Koala, If you didn't want to get into a bunfight perhaps it might have been better to read the thread before posting a thoroughly discredited view?

ADHDNoodles YY to going NC not being a magical fix. It has caused us no end of problems, some of them completely unexpected and unforeseeable.

It's also worth remembering that those going NC even for very good reasons very often and by some twisted logic become the villains of the piece.

KoalaDownUnder · 14/08/2014 10:17

mysticpizza, I did read the thread, actually. It doesn't mean I have to agree with the majority.

'A thoroughly discredited view' implies some kind of scientific fact, FGS. I'm posting an opinion; not something that can actually be 'discredited'.

mysticpizza · 14/08/2014 10:31

Well, Koala you're the one who said you didn't want to get into a bunfight. I thought I was being helpful in pointing you in the right direction for avoiding that.

I'm quite surprised at your interpretation of 'discredited'. Maybe you should check out the dictionary definition.

KoalaDownUnder · 14/08/2014 10:42

I'm perfectly aware of what discredited means. And nothing has been 'thoroughly discredited' on this thread, I'm afraid.

You're not trying to 'point me in the direction' of anything; you clearly have a personal axe to grind on this topic, and can't abide anyone having a different opinion to yourself.

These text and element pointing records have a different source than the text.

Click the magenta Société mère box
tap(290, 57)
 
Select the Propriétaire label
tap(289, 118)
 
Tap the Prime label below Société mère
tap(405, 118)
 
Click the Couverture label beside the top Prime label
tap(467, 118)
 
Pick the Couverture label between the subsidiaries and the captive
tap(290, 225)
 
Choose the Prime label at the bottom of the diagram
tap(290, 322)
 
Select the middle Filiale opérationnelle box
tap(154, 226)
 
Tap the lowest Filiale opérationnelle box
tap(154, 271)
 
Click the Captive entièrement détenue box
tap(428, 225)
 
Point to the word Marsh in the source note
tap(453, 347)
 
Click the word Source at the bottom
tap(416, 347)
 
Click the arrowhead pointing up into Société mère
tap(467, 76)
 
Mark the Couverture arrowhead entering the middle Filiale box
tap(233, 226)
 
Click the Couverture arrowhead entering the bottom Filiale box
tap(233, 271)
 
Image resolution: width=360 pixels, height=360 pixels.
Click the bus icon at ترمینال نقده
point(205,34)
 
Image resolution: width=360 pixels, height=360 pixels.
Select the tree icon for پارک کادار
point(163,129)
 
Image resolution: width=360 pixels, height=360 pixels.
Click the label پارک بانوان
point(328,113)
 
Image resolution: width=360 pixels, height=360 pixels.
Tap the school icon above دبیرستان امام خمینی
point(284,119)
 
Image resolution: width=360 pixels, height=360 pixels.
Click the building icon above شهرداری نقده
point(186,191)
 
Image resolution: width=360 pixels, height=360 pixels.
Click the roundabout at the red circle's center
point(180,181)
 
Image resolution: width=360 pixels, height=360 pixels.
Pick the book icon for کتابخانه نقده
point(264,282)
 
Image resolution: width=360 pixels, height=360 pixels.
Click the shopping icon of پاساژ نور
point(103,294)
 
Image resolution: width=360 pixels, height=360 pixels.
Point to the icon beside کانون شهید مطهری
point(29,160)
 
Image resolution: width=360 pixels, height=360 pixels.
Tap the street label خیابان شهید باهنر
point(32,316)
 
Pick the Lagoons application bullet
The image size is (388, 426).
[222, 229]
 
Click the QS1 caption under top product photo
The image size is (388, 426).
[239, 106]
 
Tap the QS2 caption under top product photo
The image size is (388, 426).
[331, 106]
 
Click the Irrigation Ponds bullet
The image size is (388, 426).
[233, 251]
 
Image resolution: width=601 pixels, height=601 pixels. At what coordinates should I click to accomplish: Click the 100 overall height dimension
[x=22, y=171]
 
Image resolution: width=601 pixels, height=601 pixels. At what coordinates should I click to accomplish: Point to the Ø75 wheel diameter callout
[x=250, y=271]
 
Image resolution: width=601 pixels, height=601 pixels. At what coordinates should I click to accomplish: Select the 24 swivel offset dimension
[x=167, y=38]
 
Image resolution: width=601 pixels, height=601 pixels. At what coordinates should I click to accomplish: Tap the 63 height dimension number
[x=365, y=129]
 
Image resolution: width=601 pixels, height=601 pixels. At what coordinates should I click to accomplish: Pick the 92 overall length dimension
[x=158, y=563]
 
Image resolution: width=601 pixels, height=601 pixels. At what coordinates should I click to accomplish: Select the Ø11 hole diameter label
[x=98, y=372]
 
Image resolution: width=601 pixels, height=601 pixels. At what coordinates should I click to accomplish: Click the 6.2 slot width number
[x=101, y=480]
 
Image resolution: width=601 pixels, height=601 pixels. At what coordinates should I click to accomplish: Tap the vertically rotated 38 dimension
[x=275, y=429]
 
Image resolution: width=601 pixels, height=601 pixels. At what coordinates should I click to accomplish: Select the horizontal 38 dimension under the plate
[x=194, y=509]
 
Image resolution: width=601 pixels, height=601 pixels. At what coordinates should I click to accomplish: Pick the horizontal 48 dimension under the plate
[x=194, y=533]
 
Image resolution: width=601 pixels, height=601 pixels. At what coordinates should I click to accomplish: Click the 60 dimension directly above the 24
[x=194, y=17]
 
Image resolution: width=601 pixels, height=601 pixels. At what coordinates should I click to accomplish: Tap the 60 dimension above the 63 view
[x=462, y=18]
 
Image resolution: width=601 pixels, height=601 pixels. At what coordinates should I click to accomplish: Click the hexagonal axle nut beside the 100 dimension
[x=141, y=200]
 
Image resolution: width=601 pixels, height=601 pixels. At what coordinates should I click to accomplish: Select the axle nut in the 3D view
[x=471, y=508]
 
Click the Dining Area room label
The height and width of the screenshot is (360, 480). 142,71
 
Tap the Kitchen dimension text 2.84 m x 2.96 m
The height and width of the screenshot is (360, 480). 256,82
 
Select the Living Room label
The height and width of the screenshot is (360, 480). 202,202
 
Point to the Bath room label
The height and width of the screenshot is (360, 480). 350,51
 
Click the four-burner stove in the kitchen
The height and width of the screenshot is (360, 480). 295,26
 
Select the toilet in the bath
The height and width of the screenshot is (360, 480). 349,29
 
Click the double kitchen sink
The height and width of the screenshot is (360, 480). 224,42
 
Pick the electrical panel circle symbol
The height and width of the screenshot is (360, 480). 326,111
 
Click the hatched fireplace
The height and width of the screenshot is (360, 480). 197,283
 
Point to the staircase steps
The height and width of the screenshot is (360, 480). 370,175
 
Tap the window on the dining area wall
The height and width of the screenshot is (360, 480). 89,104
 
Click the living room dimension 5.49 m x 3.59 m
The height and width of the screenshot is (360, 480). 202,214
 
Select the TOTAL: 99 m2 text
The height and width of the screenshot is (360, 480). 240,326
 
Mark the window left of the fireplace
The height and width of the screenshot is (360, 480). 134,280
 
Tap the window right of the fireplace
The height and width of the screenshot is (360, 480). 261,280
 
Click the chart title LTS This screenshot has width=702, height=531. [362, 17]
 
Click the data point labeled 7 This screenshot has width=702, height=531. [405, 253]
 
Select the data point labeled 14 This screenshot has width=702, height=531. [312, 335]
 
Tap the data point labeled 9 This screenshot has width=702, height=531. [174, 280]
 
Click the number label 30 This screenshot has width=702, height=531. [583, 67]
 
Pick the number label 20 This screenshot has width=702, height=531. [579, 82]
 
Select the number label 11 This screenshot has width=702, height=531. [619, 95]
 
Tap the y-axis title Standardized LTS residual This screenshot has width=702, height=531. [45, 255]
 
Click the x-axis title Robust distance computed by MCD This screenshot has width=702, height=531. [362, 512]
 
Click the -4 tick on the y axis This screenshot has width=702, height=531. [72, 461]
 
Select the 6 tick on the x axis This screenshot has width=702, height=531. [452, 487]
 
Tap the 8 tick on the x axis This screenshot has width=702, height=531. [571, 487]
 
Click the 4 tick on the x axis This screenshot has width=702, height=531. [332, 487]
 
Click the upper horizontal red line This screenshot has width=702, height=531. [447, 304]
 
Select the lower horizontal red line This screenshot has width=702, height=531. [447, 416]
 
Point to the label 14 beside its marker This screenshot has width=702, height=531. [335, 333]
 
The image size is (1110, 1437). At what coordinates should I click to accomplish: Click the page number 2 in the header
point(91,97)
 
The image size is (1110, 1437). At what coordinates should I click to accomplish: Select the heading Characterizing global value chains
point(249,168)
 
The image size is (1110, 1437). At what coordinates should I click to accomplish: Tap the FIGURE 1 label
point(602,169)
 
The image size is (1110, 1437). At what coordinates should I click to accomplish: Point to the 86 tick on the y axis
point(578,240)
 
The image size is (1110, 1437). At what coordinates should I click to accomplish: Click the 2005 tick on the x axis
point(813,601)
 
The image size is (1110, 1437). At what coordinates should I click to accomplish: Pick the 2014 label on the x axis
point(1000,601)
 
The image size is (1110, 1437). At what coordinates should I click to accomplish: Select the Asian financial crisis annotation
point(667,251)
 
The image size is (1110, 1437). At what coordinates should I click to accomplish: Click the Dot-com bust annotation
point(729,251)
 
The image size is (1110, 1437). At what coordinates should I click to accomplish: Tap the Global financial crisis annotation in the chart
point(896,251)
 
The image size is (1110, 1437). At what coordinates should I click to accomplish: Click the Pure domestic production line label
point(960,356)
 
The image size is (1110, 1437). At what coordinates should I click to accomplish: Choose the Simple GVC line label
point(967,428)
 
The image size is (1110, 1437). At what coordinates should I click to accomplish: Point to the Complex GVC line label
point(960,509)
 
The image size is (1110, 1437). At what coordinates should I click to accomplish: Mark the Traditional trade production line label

Carry on.

SlowRedCar · 14/08/2014 10:43

Mystic and Noodles, (I don't want to derail this thread, so please forgive me delphinium), but while I absolutely agree with Noodle's point upthread about the wider implications of possibly losing valued family members, that MUST be considered and inevitably will happen to most I assume, and it can fucking hurt to lose contact with a family member you value. However, I didn't at all agree with Noodle's point about having to have some special kind of willpower to avoid all the games and drama and BS after NC. That was not my experience at all. Pre NC it was impossible to avoid the drama/games/bullshit. After NC it was a doddle. A breath of fresh air. For the first time in my entire life I could experience drama free, bullshit-free, games-free life. I also don't think I (or my husband) experienced any unforeseen problems. We kinda knew in advance some people would blank us/judge us for our decisions, that went much as we had predicted. And I suppose like I said upthread about my then sis-in-law, yes I suppose I could say I was vilified somewhat, but I also knew it was only a matter of time before those people got caught in my mothers net too. And I was proven right. BUT.... I hasten to add.... I am around 25 yrs NC and my mother is an "in your face - mad as a hatter" toxic person. It is different with my husband's mother who is much more of a closet-abuser who can keep up a perfect appearance to the outside world. My mother can't. She poisons every single relationship, close or superficial, that she gets in to. So I suppose after more than 2 decades everyone "gets" why I went NC with my parents, but my husband isn't as fortunate as not so many people are aware of how toxic his mother is, as she is only really toxic to my husband and his father.